The typical inferior fornix transconjunctival approach can use two different routes to access the infraorbital rim:
These two approaches vary in relation to the orbital septum on the pathway to the infraorbital rim.
Controversy exists on the advantages and disadvantages of these two surgical routes. We explain the retroseptal approach in more detail.
The retroseptal route enters directly into the fat compartments of the lower eyelids.
After vasoconstriction and insertion of a corneal shield two or three traction sutures are place through the lower eyelid.
After eversion of the lower eyelid, the position of the lower border of the tarsal plate is identified.
The incision is placed in the depth of the fornix. For the incision, scissors, scalpels, or electrocautery can be used.
When using scissors, the conjunctiva is elevated laterally with a fine forceps and incised over a distance of about 8 mm including the lower-eyelid retractors.
Starting from the initial transconjunctival incision, the conjunctiva and the lower-eyelid retractors are undermined towards the inner angle of the lids.
Then the incision line is extended from laterally to medially to expose the fat compartment behind the orbital septum.
Instead of using scissors, the transsection of the conjunctiva and the lower-eyelid retractors can be carried out using a scalpel. Prior to this, the conjunctival tissues of the lower fornix are spanned over the infraorbital rim using a spatula and to small retractors.
The lower lid is retracted downwards to expose the periorbita just behind the edge of the infraorbital rim.
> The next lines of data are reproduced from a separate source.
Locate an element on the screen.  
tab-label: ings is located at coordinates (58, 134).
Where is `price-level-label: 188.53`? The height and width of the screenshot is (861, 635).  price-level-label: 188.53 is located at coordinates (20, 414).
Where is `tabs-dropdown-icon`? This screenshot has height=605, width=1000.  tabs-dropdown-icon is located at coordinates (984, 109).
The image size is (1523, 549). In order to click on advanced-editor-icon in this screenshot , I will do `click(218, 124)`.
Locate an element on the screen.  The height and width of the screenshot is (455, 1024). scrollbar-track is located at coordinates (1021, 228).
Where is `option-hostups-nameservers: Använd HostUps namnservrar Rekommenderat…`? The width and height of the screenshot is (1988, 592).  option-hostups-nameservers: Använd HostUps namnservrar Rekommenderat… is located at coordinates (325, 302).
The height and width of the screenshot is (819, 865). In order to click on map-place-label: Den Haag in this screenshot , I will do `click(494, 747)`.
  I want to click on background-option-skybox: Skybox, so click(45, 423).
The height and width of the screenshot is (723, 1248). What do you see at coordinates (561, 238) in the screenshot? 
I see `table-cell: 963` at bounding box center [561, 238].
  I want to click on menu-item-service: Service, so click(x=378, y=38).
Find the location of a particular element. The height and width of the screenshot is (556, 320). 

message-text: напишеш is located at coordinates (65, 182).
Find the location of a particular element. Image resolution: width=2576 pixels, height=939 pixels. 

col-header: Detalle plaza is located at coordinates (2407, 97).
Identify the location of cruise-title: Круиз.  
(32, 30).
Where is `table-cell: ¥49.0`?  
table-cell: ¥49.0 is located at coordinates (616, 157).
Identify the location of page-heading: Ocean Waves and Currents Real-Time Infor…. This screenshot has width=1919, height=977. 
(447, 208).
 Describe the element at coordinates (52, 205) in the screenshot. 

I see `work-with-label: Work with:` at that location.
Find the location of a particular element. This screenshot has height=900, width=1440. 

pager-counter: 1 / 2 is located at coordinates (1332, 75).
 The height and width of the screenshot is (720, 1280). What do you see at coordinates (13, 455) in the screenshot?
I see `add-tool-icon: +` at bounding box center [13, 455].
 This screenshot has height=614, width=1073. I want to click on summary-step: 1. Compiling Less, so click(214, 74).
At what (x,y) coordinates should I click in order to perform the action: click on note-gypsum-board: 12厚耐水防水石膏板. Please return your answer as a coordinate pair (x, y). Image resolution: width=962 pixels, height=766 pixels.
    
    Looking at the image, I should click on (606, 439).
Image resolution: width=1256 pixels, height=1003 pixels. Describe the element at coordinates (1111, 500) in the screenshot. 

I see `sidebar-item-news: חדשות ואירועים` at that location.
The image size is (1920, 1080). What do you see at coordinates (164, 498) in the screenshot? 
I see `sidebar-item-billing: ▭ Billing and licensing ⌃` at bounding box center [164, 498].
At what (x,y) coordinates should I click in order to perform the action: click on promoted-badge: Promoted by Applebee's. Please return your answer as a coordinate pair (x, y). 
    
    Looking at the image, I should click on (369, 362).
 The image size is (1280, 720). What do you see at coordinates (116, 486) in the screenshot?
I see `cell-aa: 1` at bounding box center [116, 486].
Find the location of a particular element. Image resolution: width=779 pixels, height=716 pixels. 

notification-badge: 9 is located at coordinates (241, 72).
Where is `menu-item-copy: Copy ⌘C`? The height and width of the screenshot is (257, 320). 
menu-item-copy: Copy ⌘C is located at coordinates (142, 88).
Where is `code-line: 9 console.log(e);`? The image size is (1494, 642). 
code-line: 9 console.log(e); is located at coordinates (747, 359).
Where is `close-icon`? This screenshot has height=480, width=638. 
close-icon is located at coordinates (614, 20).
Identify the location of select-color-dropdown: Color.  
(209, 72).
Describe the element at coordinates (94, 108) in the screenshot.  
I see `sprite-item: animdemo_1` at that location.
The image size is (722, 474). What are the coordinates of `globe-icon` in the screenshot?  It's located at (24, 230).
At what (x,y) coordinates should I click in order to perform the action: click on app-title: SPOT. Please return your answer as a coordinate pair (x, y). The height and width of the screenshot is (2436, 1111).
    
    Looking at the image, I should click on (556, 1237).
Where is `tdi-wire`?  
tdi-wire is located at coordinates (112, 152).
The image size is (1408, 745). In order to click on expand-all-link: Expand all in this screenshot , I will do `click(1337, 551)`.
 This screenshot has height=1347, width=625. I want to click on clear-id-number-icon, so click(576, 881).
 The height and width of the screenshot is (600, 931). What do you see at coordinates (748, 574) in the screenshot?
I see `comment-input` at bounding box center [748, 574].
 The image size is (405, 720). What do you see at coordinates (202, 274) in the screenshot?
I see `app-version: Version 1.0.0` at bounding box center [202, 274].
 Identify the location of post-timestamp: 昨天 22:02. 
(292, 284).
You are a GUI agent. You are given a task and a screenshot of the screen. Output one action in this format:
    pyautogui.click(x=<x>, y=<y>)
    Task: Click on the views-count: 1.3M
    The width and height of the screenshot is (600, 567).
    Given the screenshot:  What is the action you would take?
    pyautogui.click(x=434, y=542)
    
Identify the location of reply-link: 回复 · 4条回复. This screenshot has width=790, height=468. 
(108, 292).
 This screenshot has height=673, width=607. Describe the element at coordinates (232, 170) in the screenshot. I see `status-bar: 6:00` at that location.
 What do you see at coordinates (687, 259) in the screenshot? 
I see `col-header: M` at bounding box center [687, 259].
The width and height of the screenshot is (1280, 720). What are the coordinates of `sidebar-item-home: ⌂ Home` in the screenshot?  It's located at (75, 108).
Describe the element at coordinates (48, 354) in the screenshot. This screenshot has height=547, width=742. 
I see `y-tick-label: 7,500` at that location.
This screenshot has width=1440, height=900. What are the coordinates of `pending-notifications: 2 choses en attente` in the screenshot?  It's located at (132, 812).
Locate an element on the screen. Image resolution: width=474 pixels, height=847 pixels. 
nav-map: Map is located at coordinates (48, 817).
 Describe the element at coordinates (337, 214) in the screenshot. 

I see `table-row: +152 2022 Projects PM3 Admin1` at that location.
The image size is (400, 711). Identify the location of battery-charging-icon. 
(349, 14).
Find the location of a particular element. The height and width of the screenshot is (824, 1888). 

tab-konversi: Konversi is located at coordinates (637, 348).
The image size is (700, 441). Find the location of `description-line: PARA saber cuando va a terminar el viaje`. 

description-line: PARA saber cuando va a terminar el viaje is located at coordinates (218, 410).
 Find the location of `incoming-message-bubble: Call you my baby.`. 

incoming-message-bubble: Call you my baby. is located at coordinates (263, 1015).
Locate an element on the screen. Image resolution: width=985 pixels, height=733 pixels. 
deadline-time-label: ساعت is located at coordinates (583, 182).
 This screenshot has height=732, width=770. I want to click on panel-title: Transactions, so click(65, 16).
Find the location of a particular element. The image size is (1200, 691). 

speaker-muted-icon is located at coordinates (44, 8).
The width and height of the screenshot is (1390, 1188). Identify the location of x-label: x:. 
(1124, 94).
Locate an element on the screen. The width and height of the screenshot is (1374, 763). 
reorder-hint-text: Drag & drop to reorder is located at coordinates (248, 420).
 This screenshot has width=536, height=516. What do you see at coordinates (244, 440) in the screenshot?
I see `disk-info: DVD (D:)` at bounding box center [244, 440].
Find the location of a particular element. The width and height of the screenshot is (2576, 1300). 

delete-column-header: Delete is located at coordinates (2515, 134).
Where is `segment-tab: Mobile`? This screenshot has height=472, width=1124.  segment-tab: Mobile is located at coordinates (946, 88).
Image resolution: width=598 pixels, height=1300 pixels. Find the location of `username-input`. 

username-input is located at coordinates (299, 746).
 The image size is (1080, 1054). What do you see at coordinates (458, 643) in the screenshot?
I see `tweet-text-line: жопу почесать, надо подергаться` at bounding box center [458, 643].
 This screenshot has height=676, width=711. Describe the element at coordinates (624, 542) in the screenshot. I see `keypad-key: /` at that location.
(If it was decided to suture the posterior edge of the conjunctival flap as corneal protection, this is done now).
Next, the periorbita is incised parallel but just posterior to the infraorbital rim.
Once the infraorbital rim is exposed the periorbital dissection can be performed in the usual fashion.
Clinical photographs showing the incision and …
… dissection.
Closure of the periosteum or the periorbita respectively is not possible. The conjunctival incision is closed with a running 6-0 fast-absorbing suture. The suture ends may be buried or guided transcutaneously to bury the knots.
The preseptal route requires entering the suborbicularis oculi/preseptal space above the fusion of the lower lid retractors and the orbital septum. This allows direct visualization of the septum.
After vasoconstriction and insertion of a corneal shield, two or three traction sutures are place through the lower eyelid.
After eversion of the lower eyelid, the position of the lower border of the tarsal plate is identified.
The posterior edge of the conjunctiva is tented and secured with a stay suture and traction is applied to lift the conjunctiva while the lid margin is everted. The lower border of the tarsal plate is raised upward in this manner.
The incision is made directly below the lower tarsal border and the suborbicularis oculi/preseptal space is entered.
The incision is made using fine scissors starting laterally or a scalpel/electrocautery. Hemostasis is achieved with bipolar coagulation.
Blunt preseptal dissection is performed until the infraorbital rim is reached in the supraperiosteal plane.
At this point, the corneal shields are removed and the cephalic edge of the conjunctival flap is pulled up to be sutured to the upper lid for corneal protection.
Once the infraorbital rim is exposed, the periorbital dissection can be performed in the usual fashion.
In the preseptal approach, the periosteum over the periorbital rim can be closed. The transconjunctival incision is closed using a 6-0 resorbable running suture with the suture ends either buried or guided through the skin externally to bury the knots.
An accurate alignment of the conjunctival flaps must be guaranteed.